-------- Excerpted records --------

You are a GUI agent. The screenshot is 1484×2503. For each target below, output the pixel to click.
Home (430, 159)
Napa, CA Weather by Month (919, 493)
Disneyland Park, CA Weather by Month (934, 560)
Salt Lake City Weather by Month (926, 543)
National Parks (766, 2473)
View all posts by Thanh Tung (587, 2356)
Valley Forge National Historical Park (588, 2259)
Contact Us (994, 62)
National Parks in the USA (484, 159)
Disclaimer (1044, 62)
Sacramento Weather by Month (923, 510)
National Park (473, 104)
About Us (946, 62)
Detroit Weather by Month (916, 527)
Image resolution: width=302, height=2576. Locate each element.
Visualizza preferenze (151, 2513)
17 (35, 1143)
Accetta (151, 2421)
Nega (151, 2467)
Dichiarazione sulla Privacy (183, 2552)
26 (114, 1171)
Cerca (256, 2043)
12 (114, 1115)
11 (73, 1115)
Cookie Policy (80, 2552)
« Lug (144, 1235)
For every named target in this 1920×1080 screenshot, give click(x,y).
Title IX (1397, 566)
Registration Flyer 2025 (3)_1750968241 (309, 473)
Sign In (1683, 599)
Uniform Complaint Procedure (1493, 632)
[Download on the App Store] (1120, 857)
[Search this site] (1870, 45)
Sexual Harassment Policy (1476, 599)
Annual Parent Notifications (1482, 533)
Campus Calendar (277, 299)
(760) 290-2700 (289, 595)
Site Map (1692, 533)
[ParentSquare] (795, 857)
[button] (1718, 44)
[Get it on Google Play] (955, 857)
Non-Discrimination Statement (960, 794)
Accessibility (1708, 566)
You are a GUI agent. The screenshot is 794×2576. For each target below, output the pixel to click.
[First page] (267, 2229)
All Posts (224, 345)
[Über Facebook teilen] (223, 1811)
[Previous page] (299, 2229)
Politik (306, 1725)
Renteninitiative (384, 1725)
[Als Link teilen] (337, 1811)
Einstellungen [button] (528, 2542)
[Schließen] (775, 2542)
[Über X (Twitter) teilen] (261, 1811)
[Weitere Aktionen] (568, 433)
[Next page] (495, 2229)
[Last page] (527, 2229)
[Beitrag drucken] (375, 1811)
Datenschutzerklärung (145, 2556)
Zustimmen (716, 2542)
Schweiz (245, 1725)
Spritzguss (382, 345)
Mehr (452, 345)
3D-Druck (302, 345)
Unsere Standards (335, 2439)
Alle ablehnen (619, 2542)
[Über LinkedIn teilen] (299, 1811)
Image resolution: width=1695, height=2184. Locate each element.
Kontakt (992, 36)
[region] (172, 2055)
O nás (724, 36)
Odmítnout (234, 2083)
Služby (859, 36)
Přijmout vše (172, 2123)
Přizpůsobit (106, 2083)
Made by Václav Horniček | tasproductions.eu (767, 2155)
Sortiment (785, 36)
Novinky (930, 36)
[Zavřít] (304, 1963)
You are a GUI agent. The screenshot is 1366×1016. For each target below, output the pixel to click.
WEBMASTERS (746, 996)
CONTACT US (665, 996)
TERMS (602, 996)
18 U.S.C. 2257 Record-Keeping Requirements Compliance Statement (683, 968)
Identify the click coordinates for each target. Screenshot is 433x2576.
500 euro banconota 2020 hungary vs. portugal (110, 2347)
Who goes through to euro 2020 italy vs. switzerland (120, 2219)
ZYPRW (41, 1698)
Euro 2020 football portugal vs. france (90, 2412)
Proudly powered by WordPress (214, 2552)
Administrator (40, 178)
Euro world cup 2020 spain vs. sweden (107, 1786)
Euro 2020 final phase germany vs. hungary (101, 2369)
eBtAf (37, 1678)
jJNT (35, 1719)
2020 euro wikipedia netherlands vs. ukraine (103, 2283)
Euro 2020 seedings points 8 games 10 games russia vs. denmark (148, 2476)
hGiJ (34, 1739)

--------

**Aim of the exercise:**
Tally every line above that has the word "Policy", and report the total with no other words.

**Response to the task:**
2